Lawasz wypieka się z niekwaszonego ciasta zrobionego z mąki pszennej, wody i soli. Ciasto najpierw się rozwałkowuje, a następnie kręcąc w dłoniach rozciąga się do grubości papieru. Taki naleśnik nakłada się na formę przypominającą poduszkę, po czym przylepia do rozgrzanej wewnętrznej ścianki pieca wpuszczonego w podłogę. Chleb znajduje się w piecu ledwie przez chwilę. Dzięki temu, że placek jest bardzo cienki piecze się bardzo szybko.

Zobacz film: jak wygląda wypiek chleba lawasz w takim piecu.

Turystka formująca płat lawaszu.

W Armenii lawasz podawany jest do każdego posiłku. Zawija się w niego kawałki mięsa, w tym pyszne kebaby i szaszłyki, ser oraz warzywa. Suchy lawasz wkrusza się też do zup, przede wszystkim do haszu – jest to narodowa potrawa, gotowana przez całą noc na bazie nóżek wołowych lub wieprzowych.

Podobny chleb znajdziemy na terenie Iranu, w niektórych regionach Turcji, a nawet w Indiach, chociażby w Kaszmirze.
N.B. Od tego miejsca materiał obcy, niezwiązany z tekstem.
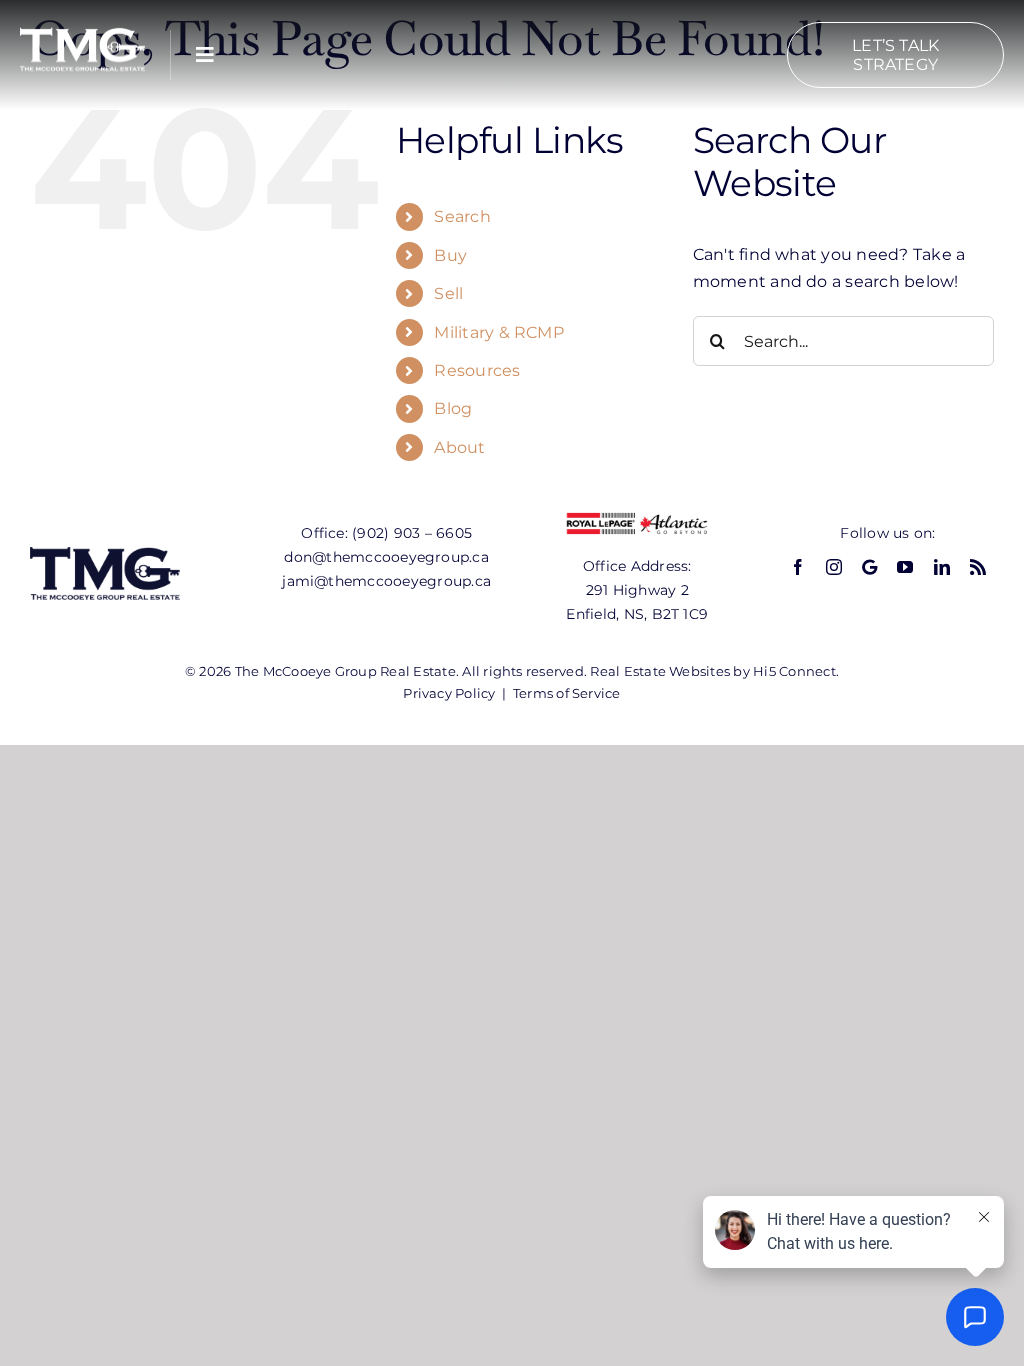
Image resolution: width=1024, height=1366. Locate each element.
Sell (448, 293)
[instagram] (834, 567)
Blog (453, 408)
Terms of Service (567, 693)
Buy (450, 255)
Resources (477, 370)
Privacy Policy (449, 693)
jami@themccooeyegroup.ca (386, 581)
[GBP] (869, 567)
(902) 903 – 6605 (412, 533)
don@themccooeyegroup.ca (386, 557)
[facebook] (798, 567)
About (459, 447)
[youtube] (905, 567)
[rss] (978, 567)
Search (462, 216)
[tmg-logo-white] (82, 27)
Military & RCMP (499, 332)
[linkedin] (942, 567)
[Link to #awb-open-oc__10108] (205, 55)
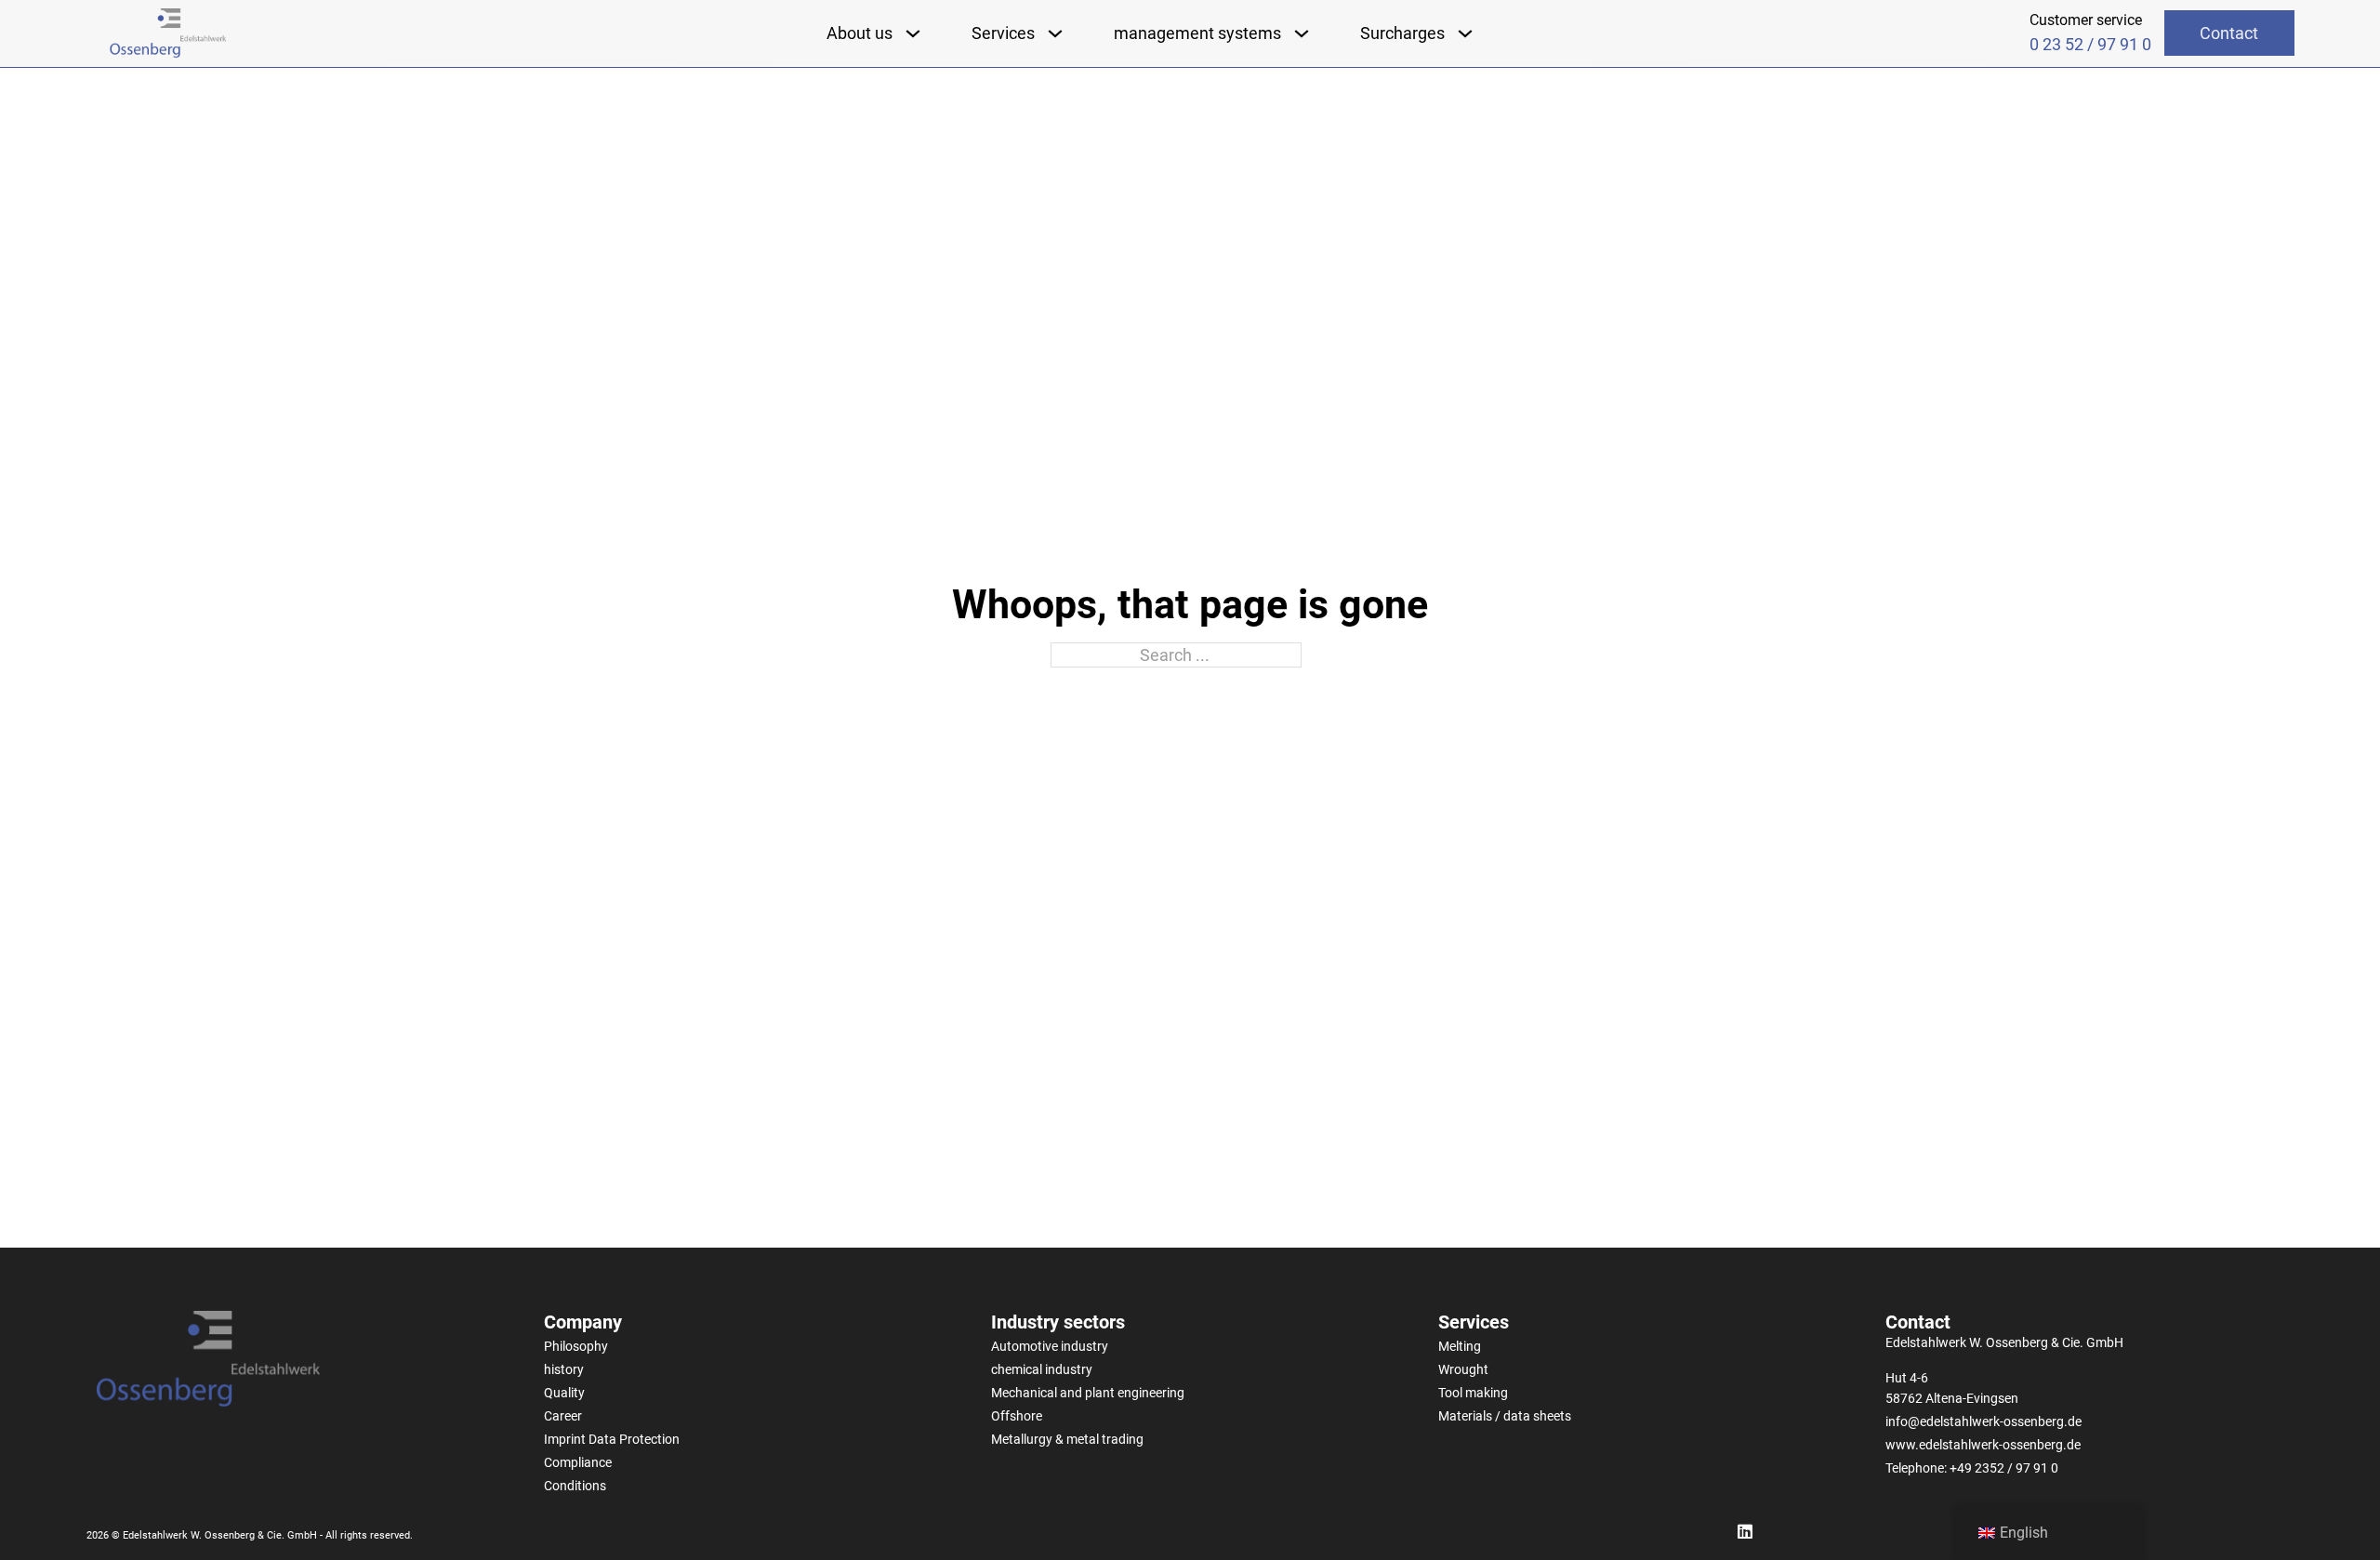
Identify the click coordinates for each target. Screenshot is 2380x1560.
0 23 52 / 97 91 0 (2090, 44)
Lawaszu możemy spróbować też w Gruzji.

W tradycyjnej piekarni. Widać wpuszczony w posadzkę, rozgrzany piec.

Bardzo ciekawą informację znalazłem w książce Mieczysława Lepeckiego, Sowiecki Kaukaz, Wydawnictwo LTW. Autor odwiedził Armenię na początku lat 30. XX wieku. Na stronie 93 pisze o ślubach tondirowych. Ze względu na małą ilość cerkwi w niektórych rejonach kraju „ślubu dokonuje się w byle jakiej chacie przy tondirze, czyli piecu. Para narzeczonych obchodzi piec trzykrotnie, całuje jego brzeg i… gotowe. Istnieje nawet ludowe przysłowie: tondir lepszy od cerkwi, bo on nas karmi, ogrzewa i oczyszcza. Śluby tondirowe do chwili obecnej są na porządku dziennym”.

Lawasz prosto z pieca.

Ceremoniał taki przypomina śluby hinduskie, w trakcie których młoda para trzy razy obchodzi ogień. Podobieństw zresztą jest więcej. W Indiach podobne piece są w powszechnym użyciu. A ser w języku ormiańskim i hindi nazywa się tak samo. To panir, popularny na całym obszarze od Gangesu po Morze Czarne.

Zobacz też: Lawasz – ormiański chleb na liście UNESCO.

Tekst i zdjęcie: Krzysztof Matys.

Wycieczka do Armenii.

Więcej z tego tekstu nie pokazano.